Jordan Habayeb, Managing Director of Operations at Adelante Schools, Indianapolis, IN

And she’s noticed another change. 

“I think a lot of people don’t really sit in the cafeteria anymore, because it feels like a superspreader event,” she said. “So a lot of people eat in the hallways or go outside to eat.”

Samantha Farrow

Further west, at Adelante, a K-8 school in Indianapolis, students in the lunch line see now familiar sights: yellow and plastic. Nachos and frozen items make the cut often: as is the case in many districts, food distributors have increased the dollar price per meal. Others districts have trouble finding ingredients.

“Our food services are still…reeling from the overall cost (and) day to day shortages of what can be offered fresh and what can’t — which can result in kids having to repeat meal patterns day in and day out…” said Jordan Habayeb, managing director at Adelante. 

“We have to dip into [federal] funding,” to offset the increases in food costs, “which then means we have to kind of take the gas off of something else,” Habayeb said. On the chopping block is funding to expand after school clubs. Fifteen are offered, half as many as schools nearby. 

Afterschool: Trade Offs

Come day’s end in Snellville, Georgia, some students pass on tutoring or afterschool clubs: There is no late bus.

In New Orleans, the principal of a Spanish immersion school reviews applications for new English teachers, the need for more instructors after students spent nearly a year learning remotely and only hearing Spanish spoken at home. 

New Orleans Principal and 4th Grade English Teacher Brandon Ferguson (KVR Photography)

A high school administrator in Antioch, Illinois starts making calls: Their school furniture supplier has had trouble filling orders.

At the Indianapolis school with plenty of nachos and cheese, about 40 students and staff’s own kids file into a new free after care program that offers in-depth math tutoring. Fifteen families are on the waitlist. 
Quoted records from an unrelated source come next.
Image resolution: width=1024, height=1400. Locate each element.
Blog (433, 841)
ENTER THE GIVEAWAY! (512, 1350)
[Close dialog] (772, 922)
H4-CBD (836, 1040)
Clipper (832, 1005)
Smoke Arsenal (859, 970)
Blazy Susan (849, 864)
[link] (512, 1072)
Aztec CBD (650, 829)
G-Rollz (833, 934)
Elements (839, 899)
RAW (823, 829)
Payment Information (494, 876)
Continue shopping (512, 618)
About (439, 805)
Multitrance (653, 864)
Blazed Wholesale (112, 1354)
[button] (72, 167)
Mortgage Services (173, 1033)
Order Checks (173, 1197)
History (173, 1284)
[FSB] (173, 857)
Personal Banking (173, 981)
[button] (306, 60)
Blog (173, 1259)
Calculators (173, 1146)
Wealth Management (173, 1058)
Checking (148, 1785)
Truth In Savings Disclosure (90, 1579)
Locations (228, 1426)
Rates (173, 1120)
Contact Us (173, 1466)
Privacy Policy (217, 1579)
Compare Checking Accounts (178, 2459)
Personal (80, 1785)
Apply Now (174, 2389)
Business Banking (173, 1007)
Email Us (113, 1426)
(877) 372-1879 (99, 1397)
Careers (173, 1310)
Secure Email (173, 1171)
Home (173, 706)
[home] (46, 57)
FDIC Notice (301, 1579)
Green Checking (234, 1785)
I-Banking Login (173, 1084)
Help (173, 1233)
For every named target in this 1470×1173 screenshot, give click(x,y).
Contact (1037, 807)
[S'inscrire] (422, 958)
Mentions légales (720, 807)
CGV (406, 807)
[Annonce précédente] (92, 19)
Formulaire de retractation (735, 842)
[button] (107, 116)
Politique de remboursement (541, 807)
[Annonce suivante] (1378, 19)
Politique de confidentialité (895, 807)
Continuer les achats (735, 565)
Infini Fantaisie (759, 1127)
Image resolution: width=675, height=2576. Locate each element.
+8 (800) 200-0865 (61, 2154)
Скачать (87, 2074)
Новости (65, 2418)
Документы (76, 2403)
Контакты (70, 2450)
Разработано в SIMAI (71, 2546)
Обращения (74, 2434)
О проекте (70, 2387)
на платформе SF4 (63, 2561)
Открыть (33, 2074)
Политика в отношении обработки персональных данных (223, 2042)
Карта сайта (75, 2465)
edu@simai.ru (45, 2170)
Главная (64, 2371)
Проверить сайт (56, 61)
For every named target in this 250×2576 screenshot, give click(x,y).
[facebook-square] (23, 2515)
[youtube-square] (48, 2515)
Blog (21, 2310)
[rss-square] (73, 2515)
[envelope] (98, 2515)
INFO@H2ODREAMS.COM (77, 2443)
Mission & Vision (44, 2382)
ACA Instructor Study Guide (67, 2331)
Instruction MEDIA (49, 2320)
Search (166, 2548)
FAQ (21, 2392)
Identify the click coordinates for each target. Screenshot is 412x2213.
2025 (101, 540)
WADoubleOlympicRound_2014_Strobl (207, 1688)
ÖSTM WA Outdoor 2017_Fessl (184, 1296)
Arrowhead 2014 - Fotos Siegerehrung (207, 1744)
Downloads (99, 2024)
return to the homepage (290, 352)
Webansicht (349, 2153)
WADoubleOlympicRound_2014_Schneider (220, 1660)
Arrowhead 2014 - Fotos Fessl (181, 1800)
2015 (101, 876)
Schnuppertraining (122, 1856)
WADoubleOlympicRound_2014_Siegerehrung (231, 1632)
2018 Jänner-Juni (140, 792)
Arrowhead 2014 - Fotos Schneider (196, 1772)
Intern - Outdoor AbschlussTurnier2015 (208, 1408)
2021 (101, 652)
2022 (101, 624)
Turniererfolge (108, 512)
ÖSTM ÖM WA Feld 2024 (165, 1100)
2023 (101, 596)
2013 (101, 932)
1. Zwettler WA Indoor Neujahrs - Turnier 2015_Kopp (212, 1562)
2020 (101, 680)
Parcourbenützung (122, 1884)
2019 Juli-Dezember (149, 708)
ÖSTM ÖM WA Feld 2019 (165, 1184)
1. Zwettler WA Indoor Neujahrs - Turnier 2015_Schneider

And in southern Florida, Haines City High School families head to dinner, part of a new “Parent University” hosted monthly on-campus. They talk about the new normal around technology, learn how to check their childrens’ grades and progress toward graduation requirements. 

“I think it is really important to remember that yeah, [the pandemic] was pretty bad,” said New Orleans middle school principal Laura Adelman-Cannon, who had to rebuild post-Katrina. “But there have been other really bad things. And we made it through, right? It’s possible.”